Para ele, os dados apontam a superficialidade das decisões online tanto pelas turmas quanto pelo plenário.
“Mesmo levando em consideração a maior celeridade de sessões virtuais, o número médio de decisões por sessão salta aos olhos: no primeiro semestre de 2019, as 7.900 decisões colegiadas foram tomadas em um total de 141 sessões –56 processos por sessão.”
Para Pereira, as declarações de que houve ampliação dos entendimentos firmados em conjunto pela corte não representam a realidade.
“Os resultados reforçam a ideia de que um uso puramente formal da categoria ‘decisões colegiadas’ ofusca uma dimensão importante da realidade do tribunal, estimulando uma percepção inflacionada da proporção e volume de decisões em que os ministros de fato interagem em tempo real para ouvir os votos de seus colegas”, diz.

----

(ENUNCIADO): Segundo o texto de apoio, qual foi a média de processos por sessão no primeiro semestre de 2019? Baseie-se somente no texto de apoio.

(ITENS FORNECIDOS):

----

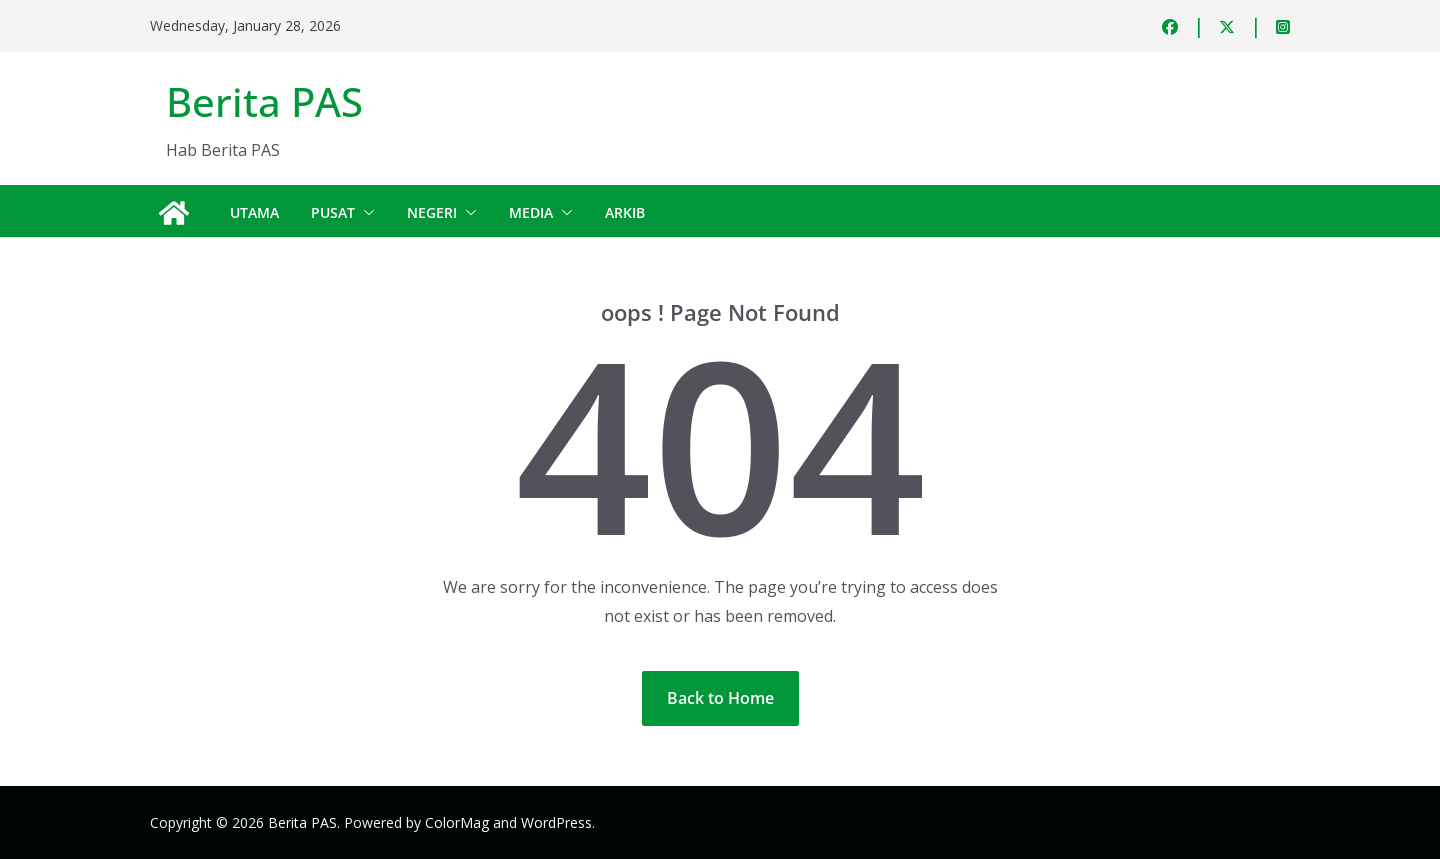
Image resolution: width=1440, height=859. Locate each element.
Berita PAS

----

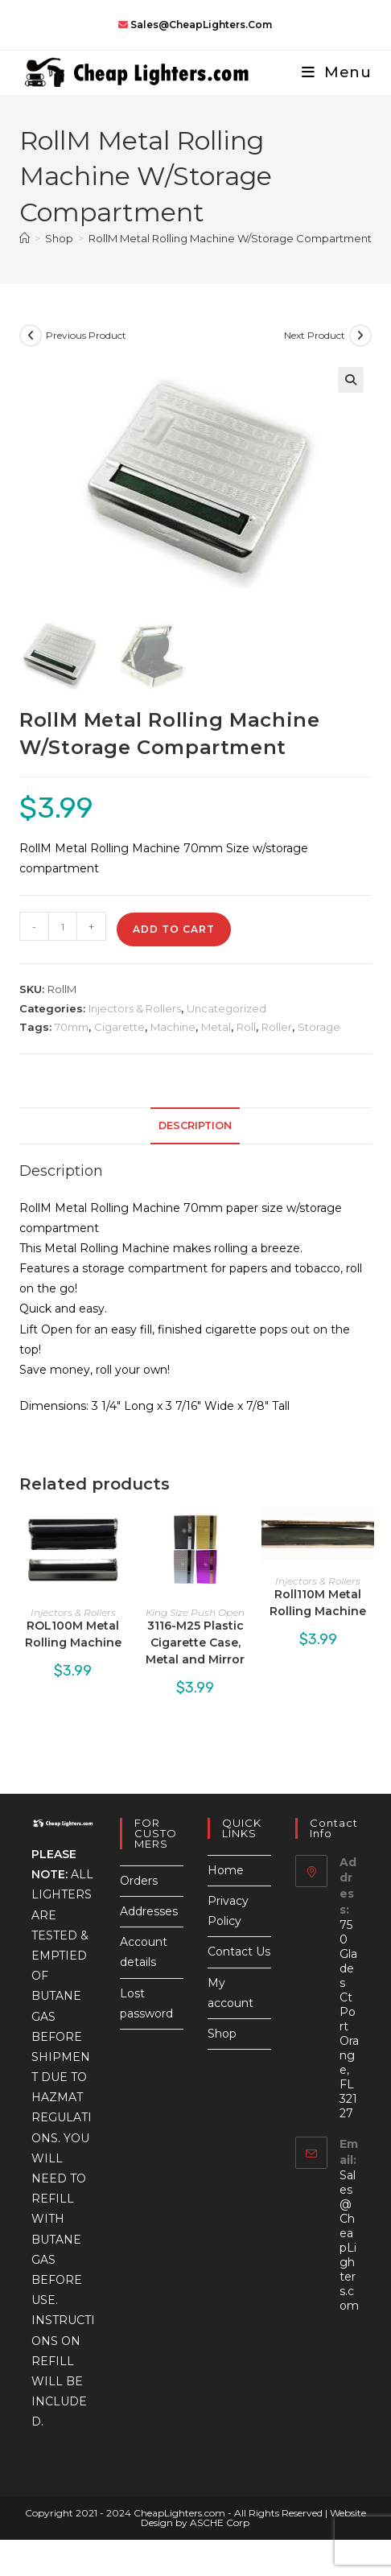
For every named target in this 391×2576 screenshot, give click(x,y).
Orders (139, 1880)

----

(RESOLUÇÃO): 56 processos por sessão.